Lantern Festival ist morgen. Aber man soll sich ja langsam steigern, und insofern klingt es draussen momentan ungefaehr so wie in Deutschland am Neujahrsmorgen um 0 Uhr 3. Das wird jetzt in den naechsten 24 Stunden zunehmend mehr werden, bis man dann als vernuenftiger Mensch am besten einen Atomschutzbunker aufsuchen sollte. Raketen und Boeller wie im Deutschland gelten hier als Kinderspielzeug, echte Chinesen verwenden groessere Kaliber.
Nachdem es in den letzten Tagen wie zu erwarten wieder dutzende Tote durch Feuerwerk gab (ein typischer Verkaufsstand in einem Wohngebiet entfaltet potentiell mehr Sprengkraft als ein von Osama B. beladener LKW) versucht die Regierung etwas auf die Sicherheit zu achten.
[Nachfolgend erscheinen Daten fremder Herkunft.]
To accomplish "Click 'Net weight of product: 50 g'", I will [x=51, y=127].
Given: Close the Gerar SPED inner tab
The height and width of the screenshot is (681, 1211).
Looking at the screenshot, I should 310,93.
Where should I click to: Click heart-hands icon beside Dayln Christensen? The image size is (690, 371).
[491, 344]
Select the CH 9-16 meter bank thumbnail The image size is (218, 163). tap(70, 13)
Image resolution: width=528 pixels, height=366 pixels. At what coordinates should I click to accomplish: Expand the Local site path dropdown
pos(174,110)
Klappt zwar nicht, ist aber lustig. Aus irgendeinem Grund ist im Park vor unserer Wohnanlage das Abfackeln von Feuerwerk verboten. So wie es rundherum kracht und knallt wird es zwar nichts helfen, aber bitte. Ein Verbot alleine reicht in China natuerlich nicht, an den Eingaengen des Parks steht massives Polizeiaufgebot, die Herren mit den weissen Helmen kontrollieren alle Taschen und Rucksaecke und konfiszieren Feuerwerksoerper. Daneben steht ein Feuerloescher. Zwei der vier Polizisten sind Kettenraucher, die auch beim Handhaben des konfiszierten Sprengstoffs fleissig an der Fluffe ziehen.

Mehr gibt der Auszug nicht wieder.